A new study into principals’ responses to the introduction of test score reporting via the Federal Government’s MySchool website has found that most schools are ignoring the data.
The website, launched in 2010 by the Gillard Government and administered by the Australian Curriculum, Assessment and Reporting Authority (ACARA) allows parents and students to search and compare more than 10,000 Australian schools.
However, according to a newly-released academic paper by the Economic Record titled: ‘Do School Principals Respond to Increased Public Scrutiny?’ most schools are largely ignoring the data on their students’ performance.
The survey of 1,000 principals, conducted in 2009 before the website’s launch, and later in 2012, found that 67% consider MySchool’s effect to be neutral. Interestingly, 24% of principals said the impact of MySchool has been negative.
“One potential objective of MySchool is to incentivise leaders of school performing poorly on NAPLAN tests to change policies and practices to boost student performance on those tests,” Michael Coelli, the study’s lead author and an economics lecturer at the University of Melbourne, told The Educator.

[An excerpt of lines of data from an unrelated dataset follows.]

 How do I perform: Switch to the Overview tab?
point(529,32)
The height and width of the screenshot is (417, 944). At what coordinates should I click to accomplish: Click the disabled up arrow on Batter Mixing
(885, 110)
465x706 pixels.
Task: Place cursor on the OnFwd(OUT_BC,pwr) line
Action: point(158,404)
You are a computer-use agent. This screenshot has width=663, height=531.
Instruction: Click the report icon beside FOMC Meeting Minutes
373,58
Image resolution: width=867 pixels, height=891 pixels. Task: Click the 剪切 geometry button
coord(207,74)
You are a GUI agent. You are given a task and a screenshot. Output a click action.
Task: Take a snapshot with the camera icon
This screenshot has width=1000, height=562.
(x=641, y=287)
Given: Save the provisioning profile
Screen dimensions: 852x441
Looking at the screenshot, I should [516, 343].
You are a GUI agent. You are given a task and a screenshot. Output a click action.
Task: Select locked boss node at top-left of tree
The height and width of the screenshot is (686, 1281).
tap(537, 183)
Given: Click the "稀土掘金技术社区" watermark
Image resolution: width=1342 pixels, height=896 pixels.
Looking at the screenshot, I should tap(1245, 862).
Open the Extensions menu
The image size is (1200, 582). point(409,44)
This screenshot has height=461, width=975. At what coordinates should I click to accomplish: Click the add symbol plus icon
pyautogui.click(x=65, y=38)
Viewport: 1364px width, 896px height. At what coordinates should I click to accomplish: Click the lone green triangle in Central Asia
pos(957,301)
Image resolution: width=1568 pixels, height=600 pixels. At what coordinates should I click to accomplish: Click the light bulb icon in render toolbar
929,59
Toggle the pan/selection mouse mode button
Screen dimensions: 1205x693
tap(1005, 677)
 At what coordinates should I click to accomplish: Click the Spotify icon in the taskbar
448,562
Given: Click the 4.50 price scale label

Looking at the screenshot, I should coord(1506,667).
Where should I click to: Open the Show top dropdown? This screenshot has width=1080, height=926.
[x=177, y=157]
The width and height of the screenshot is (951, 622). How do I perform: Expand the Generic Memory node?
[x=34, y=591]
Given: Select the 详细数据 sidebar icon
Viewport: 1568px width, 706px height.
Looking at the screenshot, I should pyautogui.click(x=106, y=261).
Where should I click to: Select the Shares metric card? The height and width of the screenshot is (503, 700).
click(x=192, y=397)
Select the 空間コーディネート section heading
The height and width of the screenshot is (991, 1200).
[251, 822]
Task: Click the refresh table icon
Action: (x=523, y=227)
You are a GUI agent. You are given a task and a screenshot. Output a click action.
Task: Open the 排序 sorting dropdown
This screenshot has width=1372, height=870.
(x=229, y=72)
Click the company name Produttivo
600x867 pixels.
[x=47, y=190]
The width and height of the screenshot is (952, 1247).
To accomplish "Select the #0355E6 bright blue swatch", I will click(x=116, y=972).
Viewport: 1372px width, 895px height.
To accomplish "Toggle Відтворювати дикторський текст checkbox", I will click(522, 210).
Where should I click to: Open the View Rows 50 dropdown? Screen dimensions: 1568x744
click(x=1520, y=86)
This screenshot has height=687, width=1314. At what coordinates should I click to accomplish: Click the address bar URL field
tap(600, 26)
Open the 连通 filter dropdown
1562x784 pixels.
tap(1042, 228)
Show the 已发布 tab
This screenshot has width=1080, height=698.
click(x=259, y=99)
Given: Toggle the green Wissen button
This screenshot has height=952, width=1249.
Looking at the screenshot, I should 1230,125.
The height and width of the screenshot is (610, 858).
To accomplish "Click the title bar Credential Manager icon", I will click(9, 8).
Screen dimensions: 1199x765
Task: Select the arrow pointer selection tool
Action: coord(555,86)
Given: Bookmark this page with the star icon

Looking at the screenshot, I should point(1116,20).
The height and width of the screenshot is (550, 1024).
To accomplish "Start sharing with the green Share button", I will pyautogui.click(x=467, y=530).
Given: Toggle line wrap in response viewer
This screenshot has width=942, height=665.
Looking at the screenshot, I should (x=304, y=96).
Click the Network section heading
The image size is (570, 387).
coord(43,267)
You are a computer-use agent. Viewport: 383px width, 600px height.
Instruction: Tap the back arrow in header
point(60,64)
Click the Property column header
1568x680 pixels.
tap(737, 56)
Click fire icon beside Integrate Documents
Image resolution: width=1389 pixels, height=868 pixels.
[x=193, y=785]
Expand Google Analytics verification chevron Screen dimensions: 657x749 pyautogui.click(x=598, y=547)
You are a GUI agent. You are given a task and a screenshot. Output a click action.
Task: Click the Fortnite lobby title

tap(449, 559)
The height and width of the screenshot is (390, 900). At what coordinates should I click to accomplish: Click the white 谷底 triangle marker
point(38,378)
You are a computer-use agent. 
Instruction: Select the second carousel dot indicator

“We observe some responses consistent with that objective, but not many.”
Coelli added that given the concerns raised by principal and teacher groups regarding the introduction of MySchool, it was not too surprising that some school leaders responded negatively.
“What was interesting, but also not particularly surprising, is that schools that were identified as performing well below similar schools were more likely to respond negatively,” he said.
Andrew Pierpoint, president of the Australian Secondary Principals Association (ASPA) said he was not surprised by the results.
“What principals find with MySchool is that a lot of the data, from the school’s point of view, is inaccurate and not meaningful in terms of why a parent sends their child to a school,” Pierpoint told The Educator.
“There are a lot of more other important parameters that we feel are important about education, rather than how much money is in the bank and NAPLAN performance – and that view has not changed since MySchool was created.”
Pierpoint said that in his 20 years as a principal, he said he has never had a parent approach him to inquire about his school’s NAPLAN results.
“Parents ask about what the school’s culture is like, what the school is doing about bullying, how bright kids are being encouraged and how struggling students are being supported.”